Bibliothèque de Hertha Einstein-Natorff
Dans son projet de bibliothèque à la mémoire de Hertha Einstein-Nathorff, Nele Ströbel se penche sur l’importance particulière que revêtent les livres pour les émigrés, qui les ont sauvés de l’Allemagne nationale-socialiste dans leur exil. Ces livres étaient précieux pour leurs propriétaires car, après un transport difficile, ils incarnaient aussi, par la langue, un peu de la patrie perdue.
Fille de parents juifs, Hertha Einstein-Nathorff est née à Laupheim en 1895. En tant que première fille, elle y a fréquenté l’école latine. En tant que médecin, elle a été nommée directrice de la clinique pour femmes de l’hôpital de la Croix-Rouge à Berlin et a été la seule femme élue au comité général des médecins berlinois. Lorsqu’elle a émigré à New York en 1940, elle a permis à son mari d’obtenir l’examen d’entrée en médecine requis aux États-Unis en faisant des travaux de nettoyage. Elle-même ne rattrapa pas ses examens de médecine, mais travailla comme assistante de son mari et resta ainsi, à la mort de ce dernier en 1959, largement démunie jusqu’à sa mort en 1993. Elle avait certes donné des conférences pour les femmes, mais elle n’a pas réussi elle-même à poursuivre sa vie émancipatrice en Allemagne aux États-Unis.

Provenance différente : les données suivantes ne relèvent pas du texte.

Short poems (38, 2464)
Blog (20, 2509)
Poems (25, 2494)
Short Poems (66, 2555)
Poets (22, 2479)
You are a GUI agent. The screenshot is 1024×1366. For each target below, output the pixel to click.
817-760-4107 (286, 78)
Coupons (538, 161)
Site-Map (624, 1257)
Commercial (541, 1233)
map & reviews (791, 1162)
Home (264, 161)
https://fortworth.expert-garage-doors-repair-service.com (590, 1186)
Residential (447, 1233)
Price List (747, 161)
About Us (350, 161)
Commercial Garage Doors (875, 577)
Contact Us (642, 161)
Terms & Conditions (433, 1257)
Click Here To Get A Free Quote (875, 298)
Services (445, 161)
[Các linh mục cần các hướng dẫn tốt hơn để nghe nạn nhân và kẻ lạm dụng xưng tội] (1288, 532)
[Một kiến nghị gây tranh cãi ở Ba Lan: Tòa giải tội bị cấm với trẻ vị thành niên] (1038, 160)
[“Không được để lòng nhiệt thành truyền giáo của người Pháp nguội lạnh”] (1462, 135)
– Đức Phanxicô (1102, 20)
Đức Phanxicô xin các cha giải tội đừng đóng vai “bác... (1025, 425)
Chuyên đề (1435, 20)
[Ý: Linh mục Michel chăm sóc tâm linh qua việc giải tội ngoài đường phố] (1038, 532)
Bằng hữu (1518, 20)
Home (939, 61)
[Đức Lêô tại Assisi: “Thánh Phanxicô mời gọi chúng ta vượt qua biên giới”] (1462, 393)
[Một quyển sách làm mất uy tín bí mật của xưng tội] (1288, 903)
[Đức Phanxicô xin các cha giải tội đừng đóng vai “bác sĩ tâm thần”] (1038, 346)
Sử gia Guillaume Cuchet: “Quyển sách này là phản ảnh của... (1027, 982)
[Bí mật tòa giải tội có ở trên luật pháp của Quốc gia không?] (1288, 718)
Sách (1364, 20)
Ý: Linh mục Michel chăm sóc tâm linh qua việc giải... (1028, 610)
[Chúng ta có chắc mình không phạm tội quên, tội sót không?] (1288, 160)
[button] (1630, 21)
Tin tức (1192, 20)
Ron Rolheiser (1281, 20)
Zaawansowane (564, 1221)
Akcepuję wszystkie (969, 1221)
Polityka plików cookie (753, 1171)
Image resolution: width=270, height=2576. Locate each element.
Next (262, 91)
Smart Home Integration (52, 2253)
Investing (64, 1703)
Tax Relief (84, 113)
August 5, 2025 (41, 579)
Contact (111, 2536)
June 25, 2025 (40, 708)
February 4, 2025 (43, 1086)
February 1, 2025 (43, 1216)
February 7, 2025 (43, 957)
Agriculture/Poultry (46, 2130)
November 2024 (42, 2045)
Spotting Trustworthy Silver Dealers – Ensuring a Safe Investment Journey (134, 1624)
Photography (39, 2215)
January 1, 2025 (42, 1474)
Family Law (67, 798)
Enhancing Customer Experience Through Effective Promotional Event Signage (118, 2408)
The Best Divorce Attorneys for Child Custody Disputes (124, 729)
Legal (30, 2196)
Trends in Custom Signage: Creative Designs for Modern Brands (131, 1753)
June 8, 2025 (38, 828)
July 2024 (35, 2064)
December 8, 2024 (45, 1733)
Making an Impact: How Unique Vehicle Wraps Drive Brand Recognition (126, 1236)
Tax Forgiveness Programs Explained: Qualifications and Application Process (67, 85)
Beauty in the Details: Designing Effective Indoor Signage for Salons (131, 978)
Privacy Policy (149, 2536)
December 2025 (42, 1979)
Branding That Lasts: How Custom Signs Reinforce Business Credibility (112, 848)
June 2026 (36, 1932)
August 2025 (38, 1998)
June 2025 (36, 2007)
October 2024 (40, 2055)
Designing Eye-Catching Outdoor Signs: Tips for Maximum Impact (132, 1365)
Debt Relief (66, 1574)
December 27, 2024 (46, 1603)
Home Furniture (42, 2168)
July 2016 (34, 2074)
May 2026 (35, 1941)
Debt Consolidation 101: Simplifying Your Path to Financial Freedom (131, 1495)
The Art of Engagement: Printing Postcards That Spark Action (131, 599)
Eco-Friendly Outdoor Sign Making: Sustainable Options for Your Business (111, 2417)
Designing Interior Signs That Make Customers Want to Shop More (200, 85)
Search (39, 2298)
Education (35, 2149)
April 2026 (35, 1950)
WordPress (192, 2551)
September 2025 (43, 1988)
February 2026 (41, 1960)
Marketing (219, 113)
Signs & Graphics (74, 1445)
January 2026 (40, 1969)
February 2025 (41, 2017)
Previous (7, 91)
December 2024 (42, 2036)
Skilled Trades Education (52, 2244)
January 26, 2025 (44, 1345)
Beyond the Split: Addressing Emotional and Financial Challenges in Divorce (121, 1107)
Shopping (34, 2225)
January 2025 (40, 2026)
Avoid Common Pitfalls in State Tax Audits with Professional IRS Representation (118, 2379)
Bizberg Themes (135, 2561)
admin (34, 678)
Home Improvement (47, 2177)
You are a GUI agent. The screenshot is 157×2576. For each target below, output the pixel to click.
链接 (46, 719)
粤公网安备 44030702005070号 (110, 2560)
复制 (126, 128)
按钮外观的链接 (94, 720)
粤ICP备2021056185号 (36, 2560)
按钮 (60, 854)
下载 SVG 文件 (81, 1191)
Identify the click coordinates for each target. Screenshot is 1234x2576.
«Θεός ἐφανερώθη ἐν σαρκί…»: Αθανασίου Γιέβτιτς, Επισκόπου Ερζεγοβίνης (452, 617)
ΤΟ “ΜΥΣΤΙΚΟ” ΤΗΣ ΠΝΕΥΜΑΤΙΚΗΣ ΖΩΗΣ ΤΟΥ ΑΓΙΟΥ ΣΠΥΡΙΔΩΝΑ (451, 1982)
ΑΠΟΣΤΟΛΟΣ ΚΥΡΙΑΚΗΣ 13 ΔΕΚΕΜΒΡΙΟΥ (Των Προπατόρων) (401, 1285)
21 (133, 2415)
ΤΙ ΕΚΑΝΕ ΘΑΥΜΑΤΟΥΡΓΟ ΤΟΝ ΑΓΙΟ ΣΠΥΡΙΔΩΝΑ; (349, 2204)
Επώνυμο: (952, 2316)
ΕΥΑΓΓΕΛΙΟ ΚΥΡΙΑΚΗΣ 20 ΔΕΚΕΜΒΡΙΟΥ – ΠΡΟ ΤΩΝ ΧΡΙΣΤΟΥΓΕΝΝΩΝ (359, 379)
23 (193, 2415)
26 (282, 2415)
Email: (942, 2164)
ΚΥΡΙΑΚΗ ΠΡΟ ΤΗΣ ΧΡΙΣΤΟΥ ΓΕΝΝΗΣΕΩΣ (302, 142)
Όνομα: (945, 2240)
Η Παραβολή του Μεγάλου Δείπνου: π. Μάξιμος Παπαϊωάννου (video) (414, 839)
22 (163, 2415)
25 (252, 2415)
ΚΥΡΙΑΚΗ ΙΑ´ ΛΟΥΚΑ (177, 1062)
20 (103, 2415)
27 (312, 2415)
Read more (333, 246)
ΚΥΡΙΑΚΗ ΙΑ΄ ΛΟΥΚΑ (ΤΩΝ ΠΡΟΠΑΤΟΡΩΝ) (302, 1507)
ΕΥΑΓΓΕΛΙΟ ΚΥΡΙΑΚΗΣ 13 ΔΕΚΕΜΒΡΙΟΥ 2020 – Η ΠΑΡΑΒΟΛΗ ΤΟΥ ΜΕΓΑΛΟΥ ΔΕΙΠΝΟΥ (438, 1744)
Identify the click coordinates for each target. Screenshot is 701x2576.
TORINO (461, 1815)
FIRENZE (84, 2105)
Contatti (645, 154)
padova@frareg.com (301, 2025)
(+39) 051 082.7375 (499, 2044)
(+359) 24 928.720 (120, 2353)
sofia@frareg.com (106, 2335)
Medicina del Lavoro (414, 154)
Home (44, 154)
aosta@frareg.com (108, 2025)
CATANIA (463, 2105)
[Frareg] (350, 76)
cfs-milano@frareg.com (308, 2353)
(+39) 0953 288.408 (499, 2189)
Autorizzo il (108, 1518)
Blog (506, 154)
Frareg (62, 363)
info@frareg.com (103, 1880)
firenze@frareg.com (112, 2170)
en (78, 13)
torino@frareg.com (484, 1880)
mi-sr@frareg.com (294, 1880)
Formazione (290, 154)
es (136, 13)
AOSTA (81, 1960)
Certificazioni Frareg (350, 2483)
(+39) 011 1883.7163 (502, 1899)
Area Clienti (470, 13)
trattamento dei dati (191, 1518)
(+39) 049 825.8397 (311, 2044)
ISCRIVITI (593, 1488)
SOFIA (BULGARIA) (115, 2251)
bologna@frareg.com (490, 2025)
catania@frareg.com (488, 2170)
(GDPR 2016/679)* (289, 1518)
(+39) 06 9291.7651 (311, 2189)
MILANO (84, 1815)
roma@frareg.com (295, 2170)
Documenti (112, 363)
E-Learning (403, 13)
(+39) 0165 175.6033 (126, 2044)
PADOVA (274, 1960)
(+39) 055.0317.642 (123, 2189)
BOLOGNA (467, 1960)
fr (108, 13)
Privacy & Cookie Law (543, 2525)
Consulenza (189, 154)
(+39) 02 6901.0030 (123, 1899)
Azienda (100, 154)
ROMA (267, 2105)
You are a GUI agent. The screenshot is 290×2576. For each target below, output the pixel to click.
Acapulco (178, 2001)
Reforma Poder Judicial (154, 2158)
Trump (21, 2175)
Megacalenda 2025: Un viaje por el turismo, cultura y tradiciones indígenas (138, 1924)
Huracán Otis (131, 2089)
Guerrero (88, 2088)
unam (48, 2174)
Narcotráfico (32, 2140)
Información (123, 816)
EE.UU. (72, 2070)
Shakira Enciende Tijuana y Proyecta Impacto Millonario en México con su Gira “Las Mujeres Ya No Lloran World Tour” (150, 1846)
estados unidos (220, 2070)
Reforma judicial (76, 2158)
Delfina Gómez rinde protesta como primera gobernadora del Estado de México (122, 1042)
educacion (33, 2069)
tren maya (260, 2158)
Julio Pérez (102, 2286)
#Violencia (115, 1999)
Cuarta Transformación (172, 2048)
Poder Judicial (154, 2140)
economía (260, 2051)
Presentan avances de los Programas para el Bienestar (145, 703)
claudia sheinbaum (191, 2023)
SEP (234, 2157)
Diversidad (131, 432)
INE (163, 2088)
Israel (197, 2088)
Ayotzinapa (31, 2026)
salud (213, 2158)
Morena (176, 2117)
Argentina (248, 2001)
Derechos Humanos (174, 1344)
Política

Nele Ströbel s’approche de ce destin de femme juive allemande, qui n’est pas atypique, en produisant des livres sous forme d’objets plastiques aux contenus les plus divers, qui offrent un aperçu à facettes de la vie d’une émigrante. Cette forme d’approche est en outre liée à l’écriture, le moyen le plus important pour Hertha Einstein-Nathorff, par lequel elle adhérait de manière très pathétique à une conception patriotique de la patrie sous la forme de notes autobiographiques, d’articles et de poèmes, entre autres. Les 60 livres réalisés jusqu’à présent par l’artiste sur des thèmes tels que la perte de la patrie, l’immigration et la médecine seront rassemblés en une bibliothèque. Pour la présentation et le rangement, on utilise une armoire ronde en bois, munie de roues, dont la forme est inspirée d’une part par le récipient rond, à ouverture verticale, dans lequel sont conservés les rouleaux de la Torah, et d’autre part par le type d’image de la Vierge au manteau protecteur. Une fois achevée, la bibliothèque mobile devrait partir à la découverte des étapes de la vie de Hertha Einstein-Nathorff et lutter ainsi contre la perte de la mémoire.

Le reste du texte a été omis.